Electrochemistry - Electroplating

A spoon is to be electroplated with silver ($Ag$) using a current of $0.5\text{ A}$ for $20$ minutes. Calculate the mass of silver deposited on the spoon. (Given: $A_r(Ag) = 108$, $F = 96500\text{ C mol}^{-1}$)

1. Calculate total charge: $Q = I \times t = 0.5\text{ A} \times (20 \times 60)\text{ s} = 600\text{ C}$.
2. Calculate moles of electrons: $n(e^-) = \frac{Q}{F} = \frac{600}{96500} \approx 0.00622\text{ mol}$.
3. Use the half-equation: $Ag^+(aq) + e^- \rightarrow Ag(s)$. Since $1$ mole of $e^-$ deposits $1$ mole of $Ag$, $n(Ag) = 0.00622\text{ mol}$.
4. Calculate mass: $m = n \times A_r = 0.00622 \times 108 \approx 0.672\text{ g}$.
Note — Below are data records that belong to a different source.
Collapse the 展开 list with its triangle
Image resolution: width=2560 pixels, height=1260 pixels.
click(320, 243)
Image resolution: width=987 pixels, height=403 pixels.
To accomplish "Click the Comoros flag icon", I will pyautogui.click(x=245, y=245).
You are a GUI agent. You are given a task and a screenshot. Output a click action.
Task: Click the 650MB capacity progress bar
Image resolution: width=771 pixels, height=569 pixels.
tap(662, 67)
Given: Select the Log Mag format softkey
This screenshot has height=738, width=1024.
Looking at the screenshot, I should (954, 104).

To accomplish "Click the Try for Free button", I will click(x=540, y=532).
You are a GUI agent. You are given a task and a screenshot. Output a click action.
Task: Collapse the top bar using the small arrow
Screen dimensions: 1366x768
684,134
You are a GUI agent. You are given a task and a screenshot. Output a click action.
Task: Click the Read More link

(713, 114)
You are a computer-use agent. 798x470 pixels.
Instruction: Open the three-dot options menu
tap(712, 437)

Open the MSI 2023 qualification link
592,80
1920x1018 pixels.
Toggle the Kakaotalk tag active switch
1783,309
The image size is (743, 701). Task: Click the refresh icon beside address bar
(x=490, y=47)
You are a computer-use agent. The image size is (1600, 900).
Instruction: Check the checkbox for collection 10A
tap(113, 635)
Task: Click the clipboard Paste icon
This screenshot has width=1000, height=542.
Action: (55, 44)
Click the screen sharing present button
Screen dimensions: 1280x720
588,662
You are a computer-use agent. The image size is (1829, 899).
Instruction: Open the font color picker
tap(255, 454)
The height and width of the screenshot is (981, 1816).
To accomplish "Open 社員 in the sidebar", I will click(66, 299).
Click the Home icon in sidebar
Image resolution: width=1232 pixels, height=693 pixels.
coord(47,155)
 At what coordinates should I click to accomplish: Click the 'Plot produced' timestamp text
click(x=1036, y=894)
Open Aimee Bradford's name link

The quantity of electricity is found first, then converted to moles of electrons using Faraday's constant. The stoichiometry of the silver reduction ($1:1$ ratio) allows us to find the moles of silver, which is then converted to mass using the relative atomic mass.

State the half-equations occurring at the anode and cathode during the electroplating of an iron nail with copper ($Cu$) using a $CuSO_4$ electrolyte.

At the Anode (Positive): $Cu(s) \rightarrow Cu^{2+}(aq) + 2e^-$. At the Cathode (Negative): $Cu^{2+}(aq) + 2e^- \rightarrow Cu(s)$.

At the anode, the copper atoms lose electrons to form ions, which enter the solution. At the cathode, those copper ions gain electrons to form solid copper metal, which coats the iron nail.